What characters does AES output?

Question

From what I understand after testing the Crypto-JS file here:

http://crypto-js.googlecode.com/svn/tags/3.1.2/build/rollups/aes.js

AES creates encrypted strings that contained letters, both capitalized and lowercase, as well as numbers, division characters, addition characters and equal sign characters.

Do AES encryption strings only contain the characters mentioned above, or can they contain any character from UTF-8?

Thanks in advance. I know this question might seem a bit dumb, but I haven't been able to find the answer after online research.

Answer 1

AES does not operate on or produce characters — it has no knowledge or care of any particular character encoding. AES and other modern block ciphers accept and output arrays of bytes. The same concept applies to the key, and (in block modes that require one), the initialization vector.

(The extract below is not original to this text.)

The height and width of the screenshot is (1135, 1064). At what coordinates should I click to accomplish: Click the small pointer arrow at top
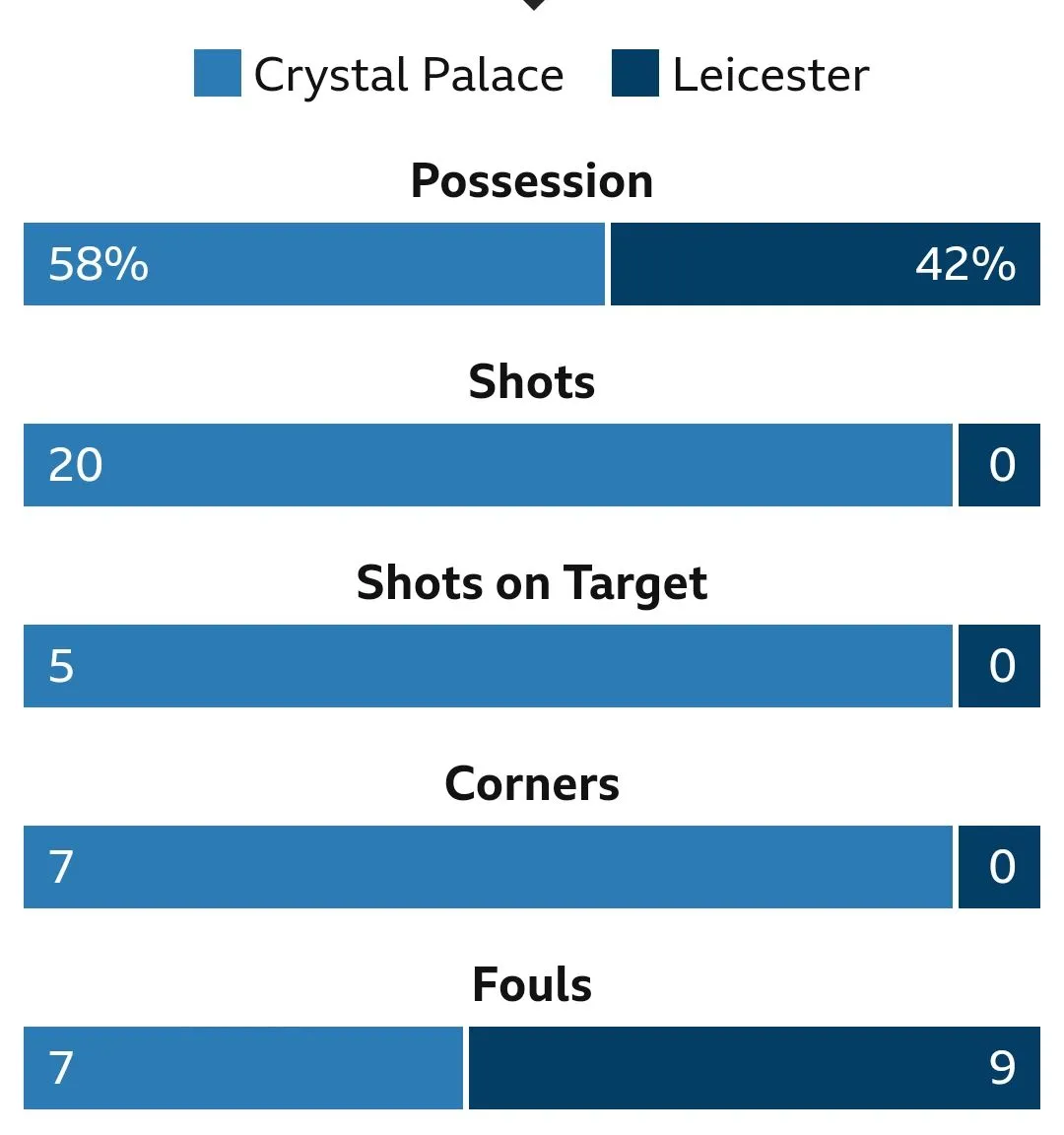[533, 5]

How (and if) you choose to encode the output is up to you. For storing in a file or database, there is typically no need to encode the output – byte buffers work just fine. For showing the result to a user, things like hex-encoding are frequently used. For transport mediums that require only 7-bit clean ASCII, you can encode with Base64.

That said, CryptoJS appears to automatically encode outputs with Base64. I question the wisdom of this as a default (along with several others made by the CryptoJS authors), but that's the situation as it stands.

Answer 2

AES is a block cipher that operates on 128 bit blocks and for any messages (plaintexts) of other size than 128 bit one uses AES in some mode of operation, e.g., CBC considering the message as a sequence of 128 bit blocks (plus padding if required) or modes like CTR to turn AES into a stream cipher.

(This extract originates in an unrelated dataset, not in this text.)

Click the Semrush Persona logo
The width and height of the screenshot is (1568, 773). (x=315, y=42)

Anyways, the ciphertext which is output by AES when used with a particular mode of operation is a bitstring (sequence of bytes) of some size (size of the input message plus padding if necessary) and has as it is nothing to do with any character in any encoding.

How you display/store/transmit the ciphertext (the bitstring/sequence of bytes) and thus the set of possible characters that are used therefore depends on the character encoding that is used, e.g., utf 8.

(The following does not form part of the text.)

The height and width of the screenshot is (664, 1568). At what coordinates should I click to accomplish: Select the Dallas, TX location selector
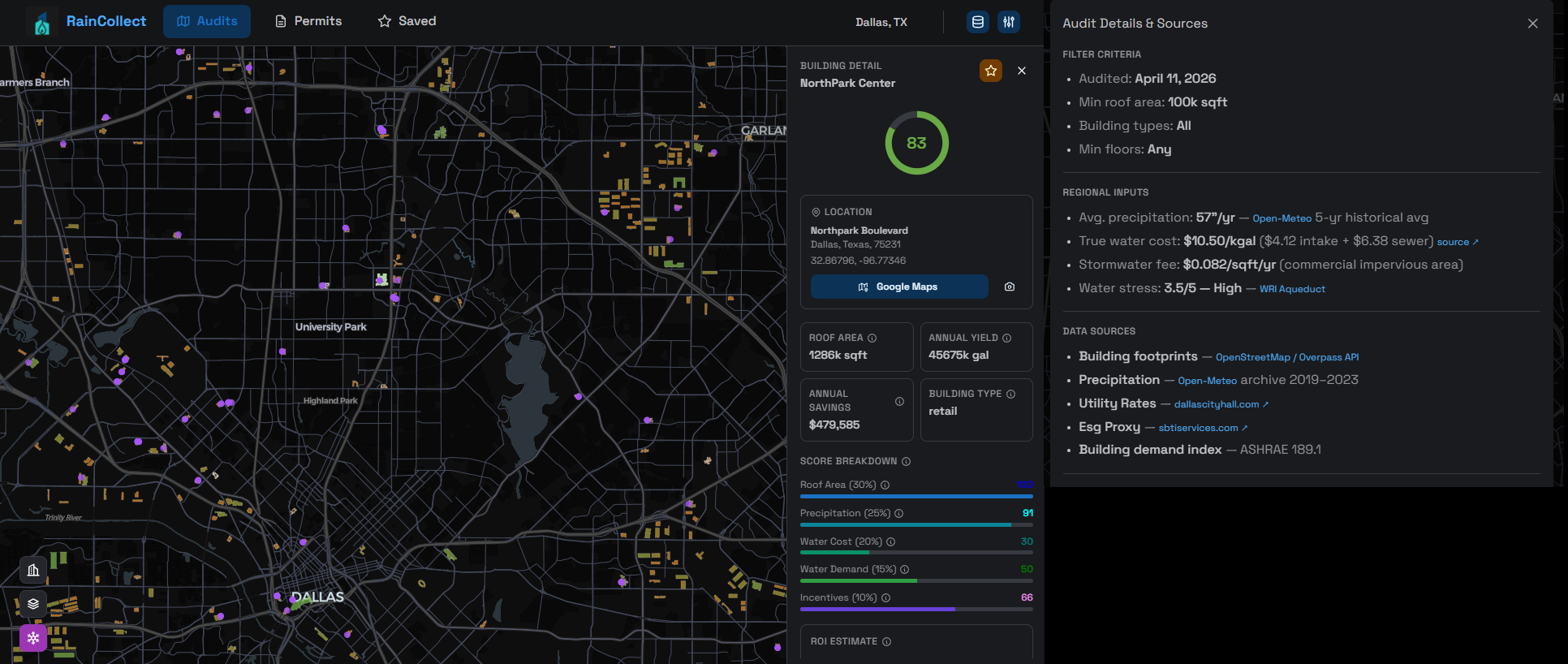point(881,22)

For any given message (bitstring), the ciphertext produced by AES can be any possible bitstring, i.e., all bit patterns of the size of the ciphertext are possible. For instance, let us for simplicity assume the message to be 128 bit and let it be $0^{128}$, then the ciphertext can be any element of $\{0,1\}^{128}$. Consequently, when using a character encoding for the ciphertext, any character (bit pattern) supported by the chosen character encoding may appear somewhere in an AES ciphertext.

In you case, the ciphertext is BASE64 encoded and thus you observe exactly this set of characters when displaying the ciphertext. This particular encoding is a usual choice, since you do not run into encoding issues when dealing with on/transmitting ciphertexts between different platforms/systems.